#### COMPLETE THE FOLLOWING
A: In the forum thread on submission in marriage, how does one poster describe their paternal grandparents?
B: Pick up the forum thread on submission in marriage after its final post and continue it.

#### SOURCE EXCERPT
======

What exactly does this whole submission to the husband thing mean?

  • Thread starter Thread starter Le_Crouton
  • Start date Start date
Status
Not open for further replies.
Why are you starting a second thread on a topic we already have one active discussion thread going on for a couple days now?

Can you not join the existing, ongoing discussion there? Somebody already linked it for you above.
 
Last edited:
Yes. I love my wife. Her happiness, to me, is more important than mine. Luckily, she feels the same way towards me. We are a team, a union, so we look out for each other.
 
Last edited:
Yeah that’s how I feel. Besides, why can’t the wife have her own mission? Just because her husband is deeply committed to Christ doesn’t mean that he’s going to know how to lead in all situations. He might be very poor at handling finances.

Besides I don’t want to lead at all. It’s really weird to say to men, “you have to lead”

Why
 
Besides, why can’t the wife have her own mission?
“The two become one body.”
Besides I don’t want to lead at all. It’s really weird to say to men, “you have to lead”
There are many styles of leadership. Some are more top-down, and others are more collaborative.

In my experience, relationships (business, personal, or otherwise) break down when more than one person tries to lead, and those who should be following the direction of the leader go off in their own direction. Every relationship is different, and structures itself differently. If your form of leadership is to say, “honey, you’re in charge – go for it!”, then you’ve exercised leadership! 😉
 
Last edited:
Two people in a row boat. Each one rowing in their own direction.
 
Sorry but two people can lead in different areas and still make the row boat go in the same direction

Mom could be in charge of kids and dad could be in charge of finances.
 
So long as the breakdown of responsibilities is agreed upon and not forced upon I guess it’s okay. It still feels weird though. Like just because I was born a man I am supposed to lead?
 
Imo, I feel like this is a bit oversimplified.
Yes, it is, and let’s not forget that every day women get married in the Church to men who are not “deeply committed to Christ”. Often the wife is the more religious one in the family, and the husband may even be a non-Christian or an agnostic or an atheist.

While it’s a nice thought to picture the man leading his wife and children closer to Christ or God, often what actually happens is the other way around, or something completely different such as a child of the couple leading them both closer to God.
 
As the Talmud states: “Be careful if you make a woman (wife) cry; Gd counts her tears.” In my own family, my paternal grandparents, who were traditional Orthodox Jews (non-Chasidic), both worked and neither was submissive to the other. It was a partnership much as the partnership between Gd and mankind.

======

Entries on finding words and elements
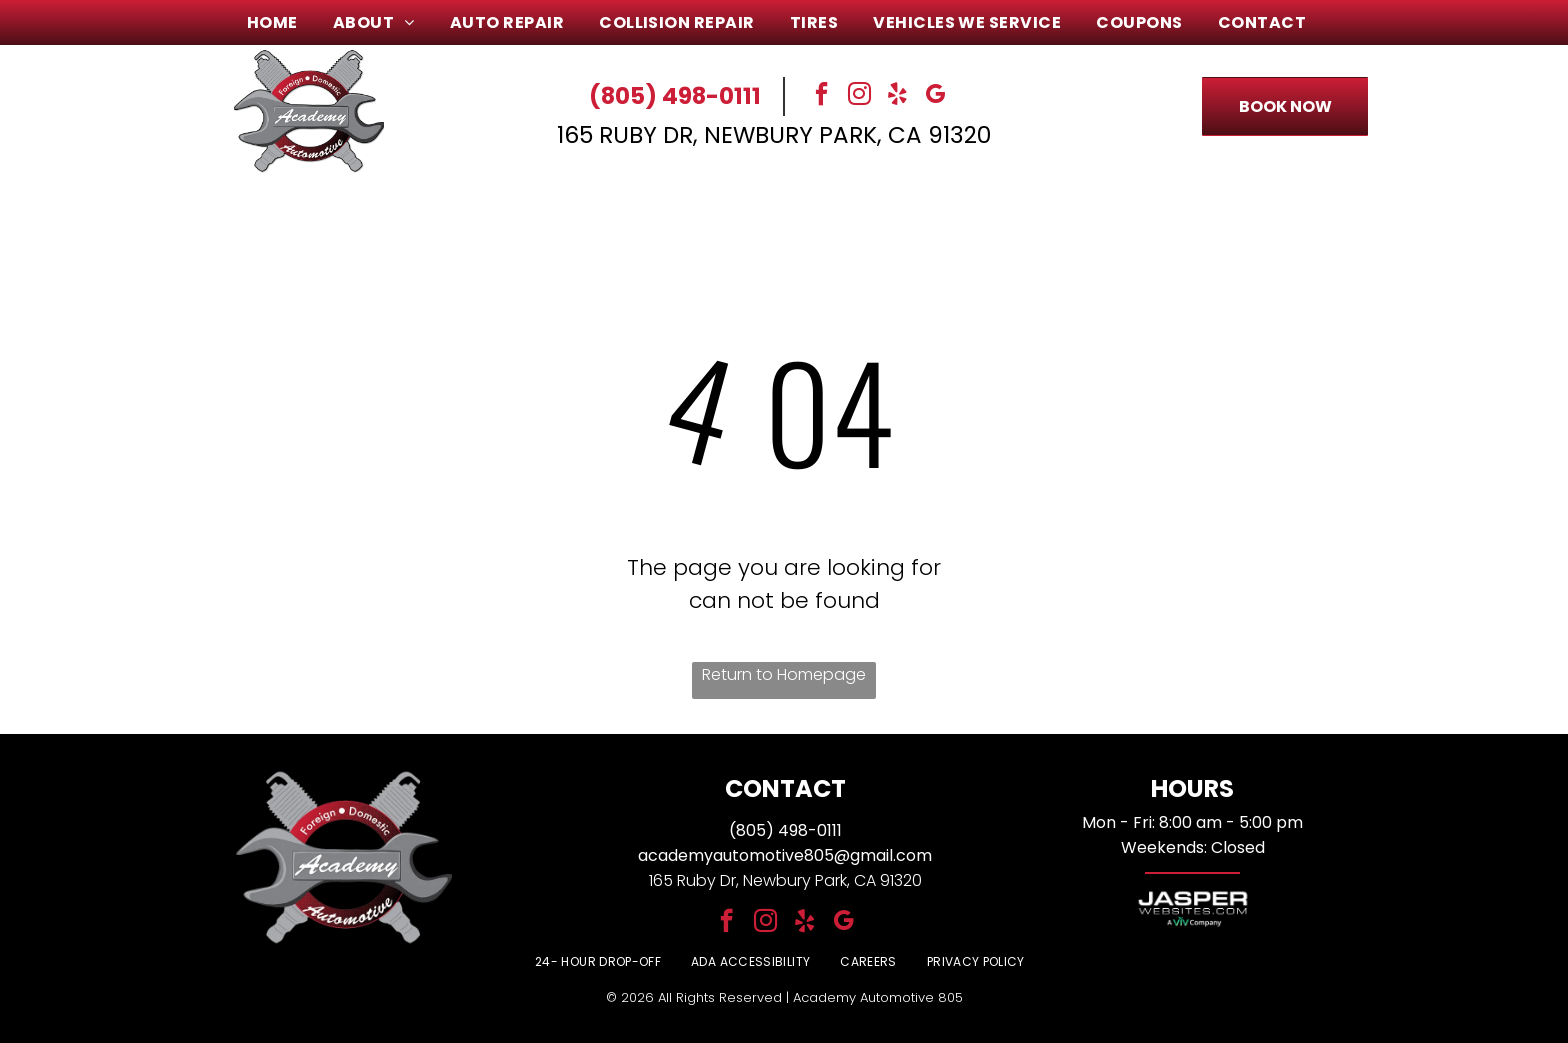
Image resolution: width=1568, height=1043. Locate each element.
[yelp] (898, 96)
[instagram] (860, 96)
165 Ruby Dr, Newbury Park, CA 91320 (774, 135)
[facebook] (822, 96)
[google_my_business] (936, 96)
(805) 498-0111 (675, 96)
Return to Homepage (784, 674)
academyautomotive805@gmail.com (785, 855)
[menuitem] (280, 22)
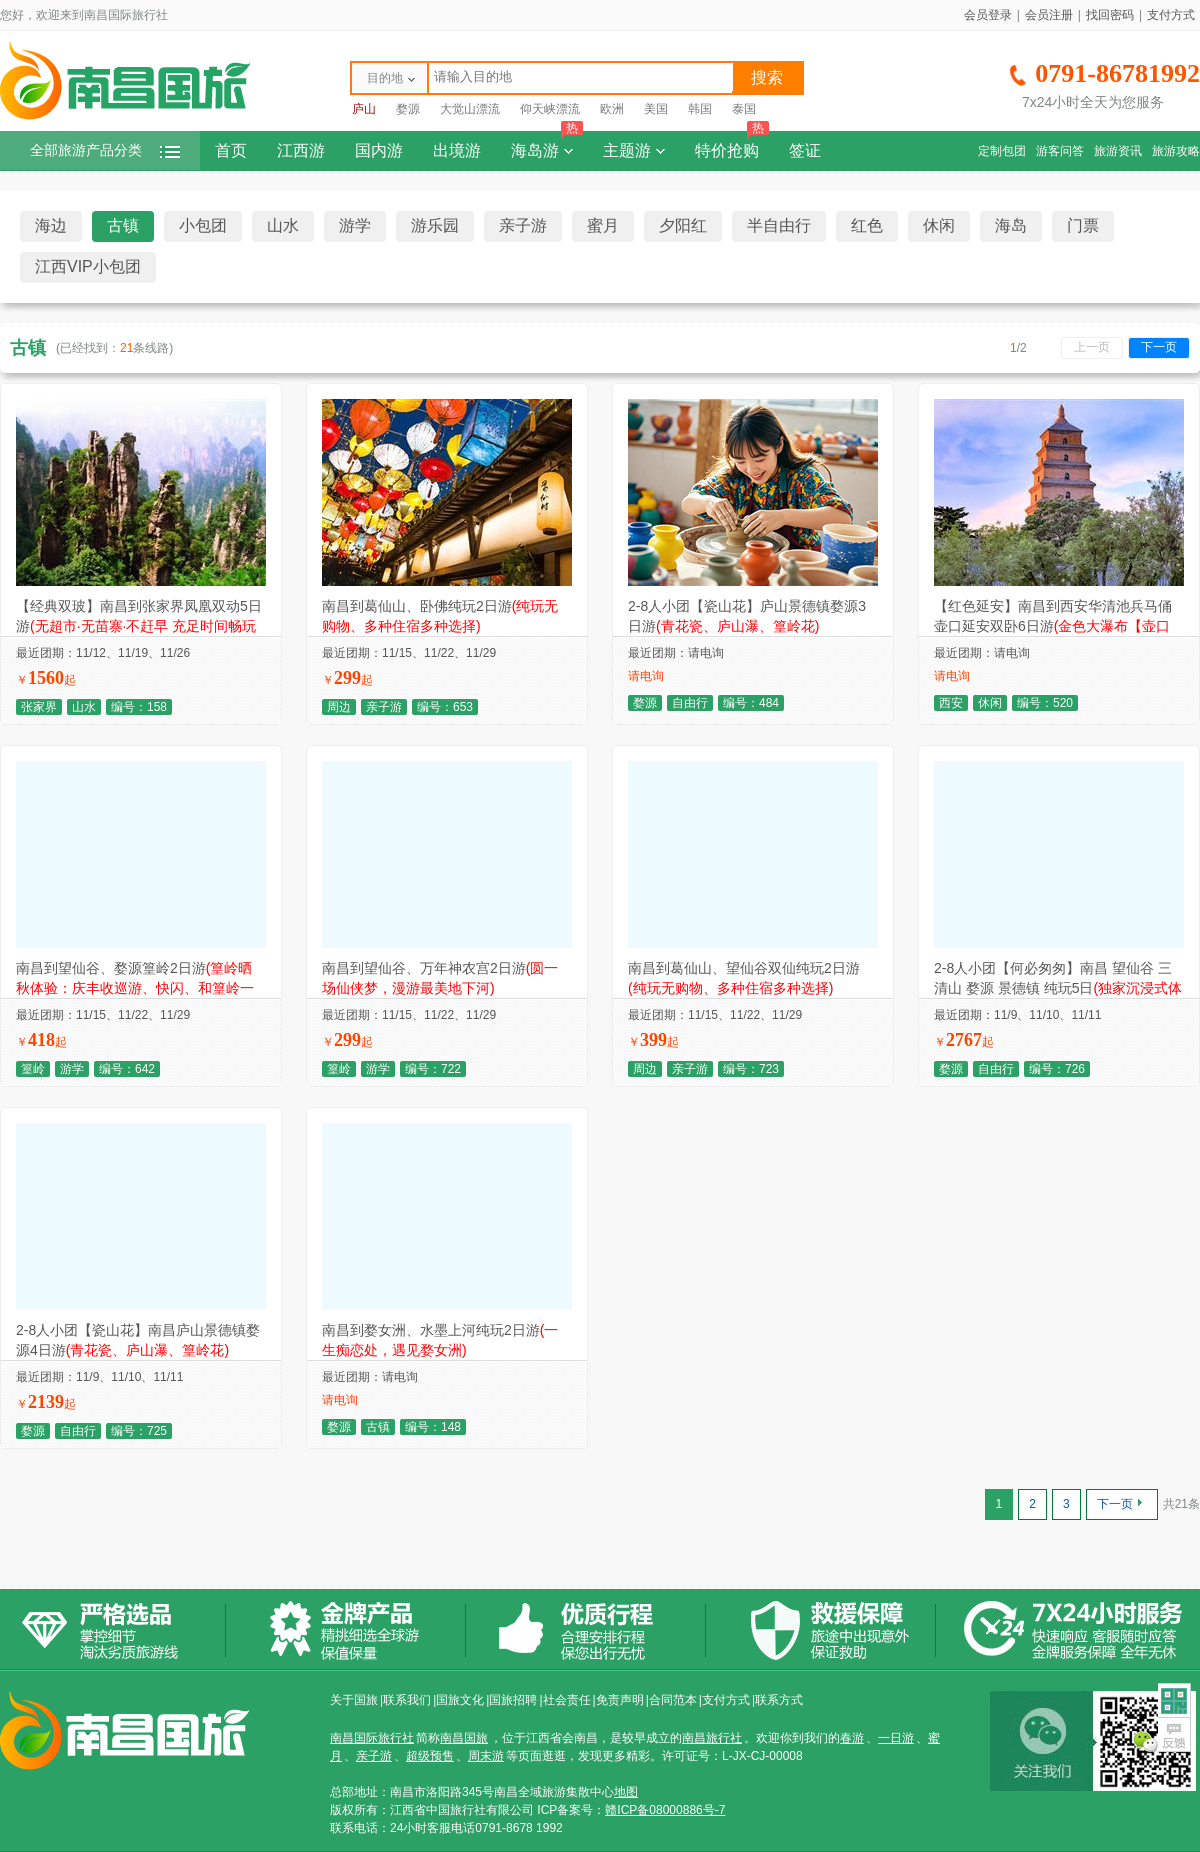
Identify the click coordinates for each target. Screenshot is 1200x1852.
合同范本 (673, 1700)
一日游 (896, 1738)
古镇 (123, 225)
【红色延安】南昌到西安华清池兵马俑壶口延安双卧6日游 (1053, 626)
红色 (867, 225)
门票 (1083, 225)
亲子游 (523, 225)
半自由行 (779, 225)
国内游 (379, 150)
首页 (231, 150)
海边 (51, 225)
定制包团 (1002, 151)
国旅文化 (460, 1700)
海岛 (1011, 225)
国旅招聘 (513, 1700)
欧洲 (612, 109)
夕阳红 (683, 225)
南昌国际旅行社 (372, 1738)
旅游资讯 (1118, 151)
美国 (656, 109)
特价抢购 (732, 145)
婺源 (408, 109)
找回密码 (1110, 15)
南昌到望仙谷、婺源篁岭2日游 (135, 988)
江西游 (301, 150)
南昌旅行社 (712, 1738)
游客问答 (1060, 151)
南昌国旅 (464, 1738)
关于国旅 (354, 1700)
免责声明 (620, 1700)
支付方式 (1171, 15)
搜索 (767, 77)
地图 (626, 1792)
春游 (852, 1738)
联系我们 (407, 1700)
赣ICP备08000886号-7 (665, 1810)
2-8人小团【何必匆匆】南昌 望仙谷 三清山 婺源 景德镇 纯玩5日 (1058, 988)
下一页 (1159, 347)
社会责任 (567, 1700)
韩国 (700, 109)
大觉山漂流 (470, 109)
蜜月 (603, 225)
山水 (283, 225)
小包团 (203, 225)
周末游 (486, 1756)
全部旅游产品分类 (105, 150)
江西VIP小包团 (88, 266)
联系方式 (779, 1700)
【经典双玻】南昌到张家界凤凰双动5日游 (139, 626)
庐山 (364, 109)
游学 (355, 225)
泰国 (744, 109)
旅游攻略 (1176, 151)
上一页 (1092, 347)
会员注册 (1049, 15)
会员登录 (988, 15)
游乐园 (435, 225)
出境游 (457, 150)
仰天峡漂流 (550, 109)
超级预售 (430, 1756)
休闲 (939, 225)
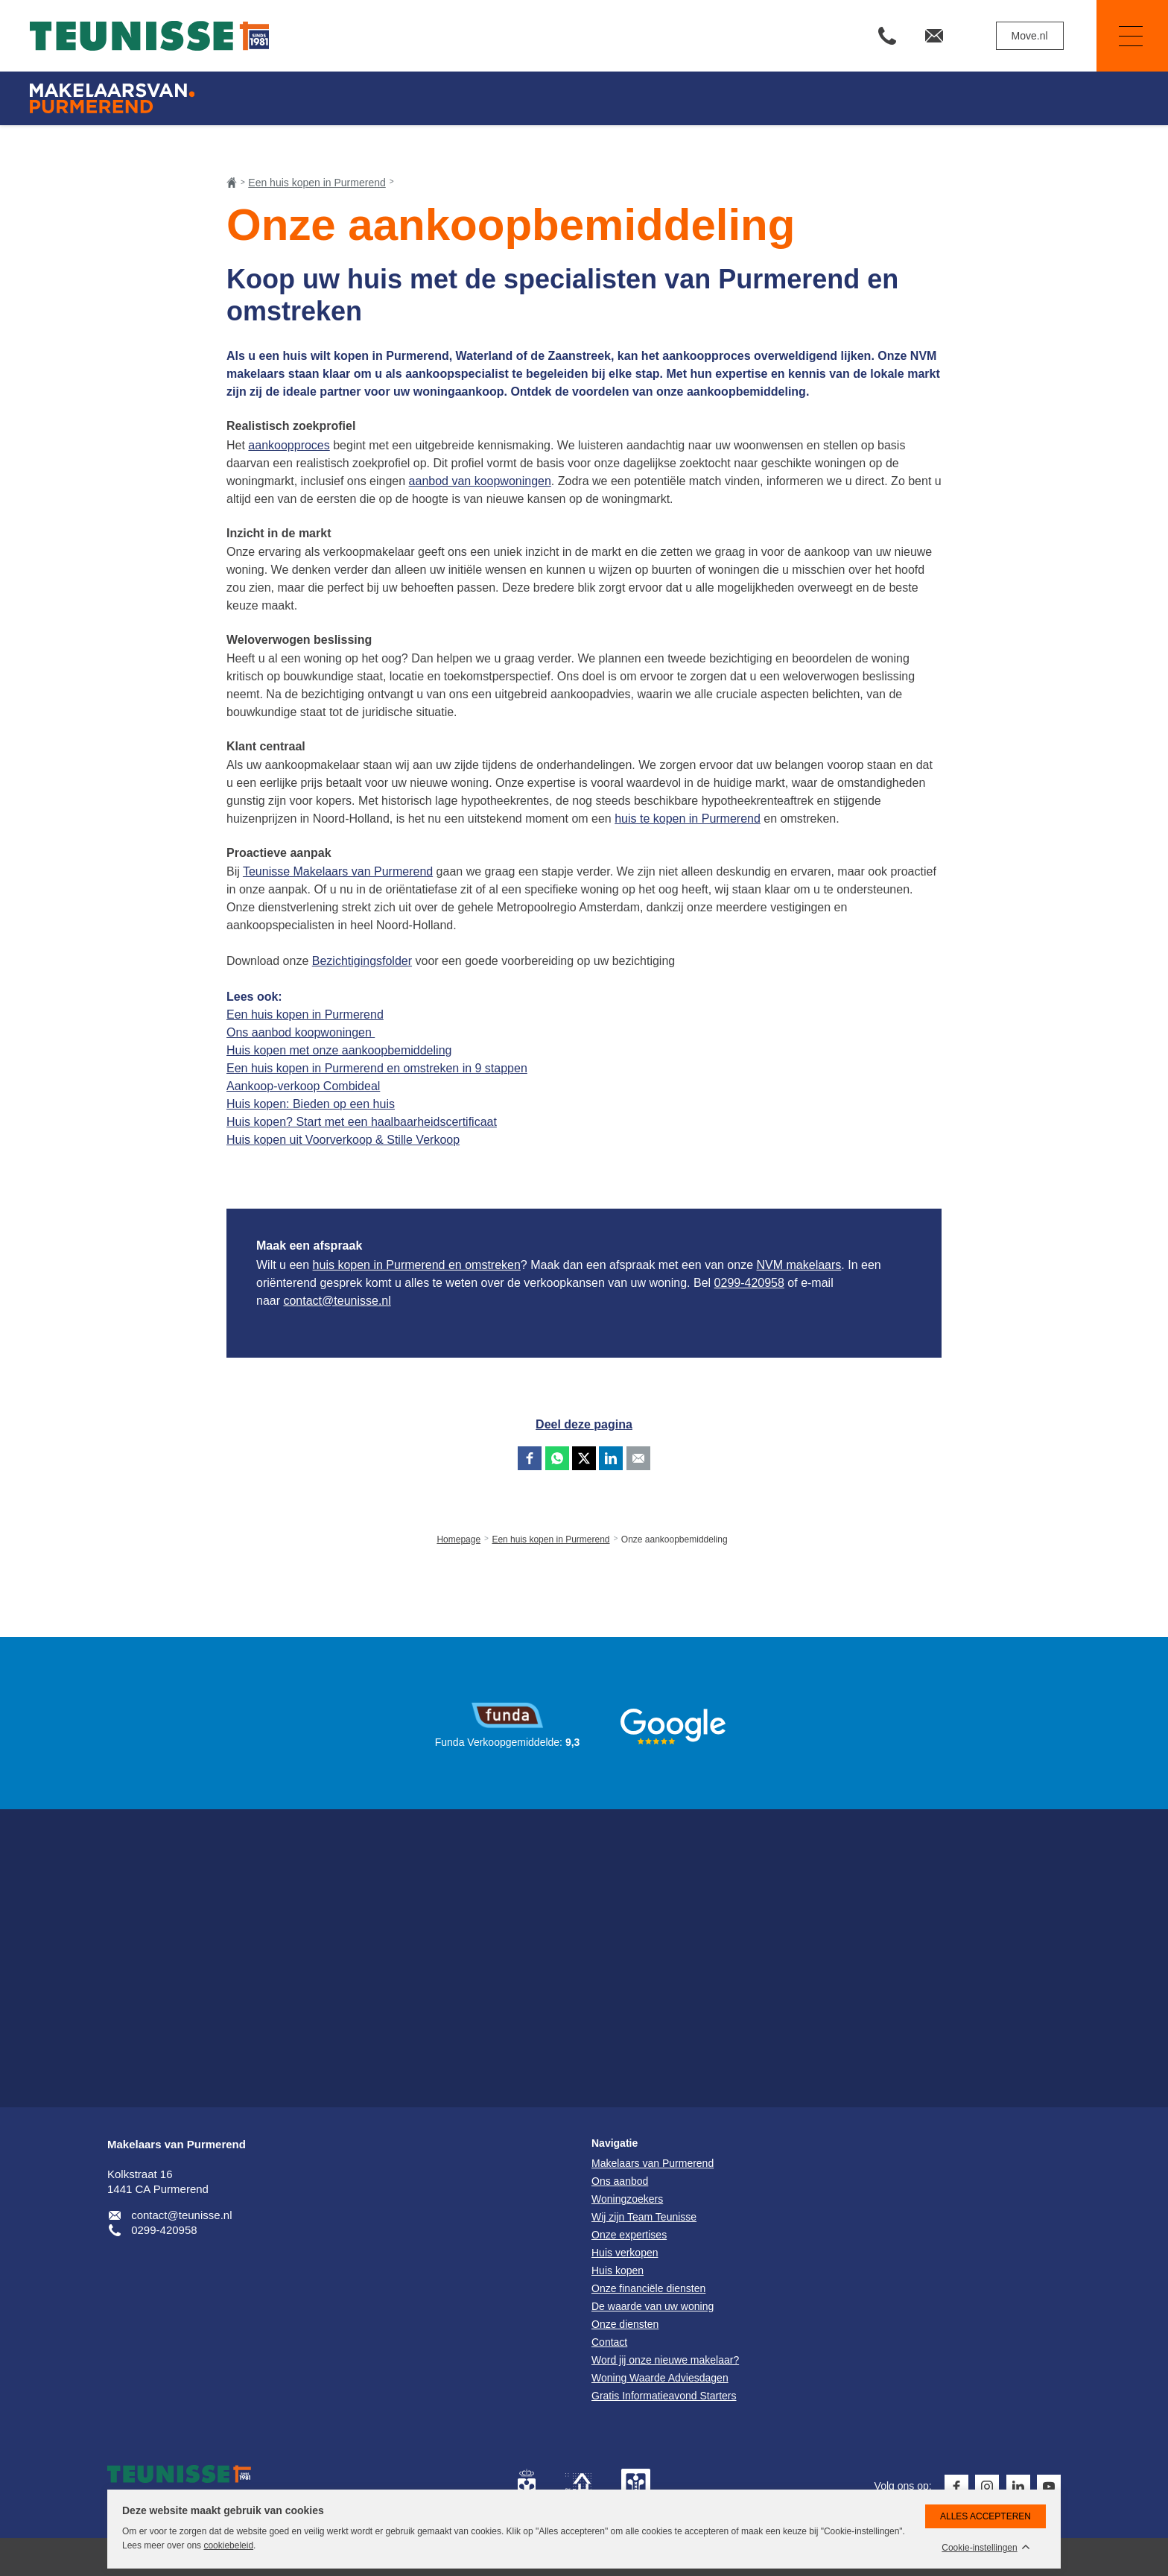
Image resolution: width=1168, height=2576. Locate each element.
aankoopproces (288, 445)
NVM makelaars (799, 1265)
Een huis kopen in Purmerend (305, 1014)
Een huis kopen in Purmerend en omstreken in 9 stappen (376, 1068)
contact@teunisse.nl (336, 1300)
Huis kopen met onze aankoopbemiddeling (338, 1050)
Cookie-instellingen (979, 2548)
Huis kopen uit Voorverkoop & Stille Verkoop (343, 1139)
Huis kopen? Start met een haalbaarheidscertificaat (361, 1121)
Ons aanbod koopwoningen (300, 1032)
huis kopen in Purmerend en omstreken (417, 1265)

======

#### THE RESULTS
A: They were traditional Orthodox Jews (non-Chasidic) who both worked, and neither was submissive to the other.

B:
 
Last edited:
Let’s just say the Irish Catholic culture has never promoted the idea of submissive wives.
Especially in USA.
 
Last edited:
Needless to say, neither. Although not an exact analogy, each spouse does their share in a marriage so that the notion of dominance or submission is not even entertained.
 
Yeah that’s how I feel. Besides, why can’t the wife have her own mission? Just because her husband is deeply committed to Christ doesn’t mean that he’s going to know how to lead in all situations. He might be very poor at handling finances.

Besides I don’t want to lead at all. It’s really weird to say to men, “you have to lead”

Why
Yeah. To be fair though, the Church admits that submission looks different in every marriage depending on time and culture.

Which begs the question ‘what does “in everything” mean?’

Some would say it refers to men taking charge spiritually, although I don’t know how that looks in reality. And the same people would say that if the woman is more religious, she should take charge. Then wouldn’t it be a matter of who’s religious then? I don’t know. It’s odd for me.

I’m not against the idea of submitting, because we need to do that in all relationships. It’s more to do with the ‘head of the house’ concept tbh (a hierarchy). Even if I’m at the top.
In my experience, relationships (business, personal, or otherwise) break down when more than one person tries to lead, and those who should be following the direction of the leader go off in their own direction.
Like this for example, is it necessary to have a leader? In a relationship of two people? Two people at odds will lead to a breakdown, but I don’t know if that means that one should always have to be the leader. We don’t have that in friendships, for instance.
 
I don’t know if that means that one should always have to be the leader. We don’t have that in friendships, for instance.
‘Friendship’ is a much more casual and occasional relationship then ‘spouse’, though, wouldn’t you say? In any case, in every relationship, there is leadership that is exercised. How that is exercised depends on the dynamic of the relationship. I think that the Church is merely saying “start here”, rather than “follow this strict script” (at least, in the current day).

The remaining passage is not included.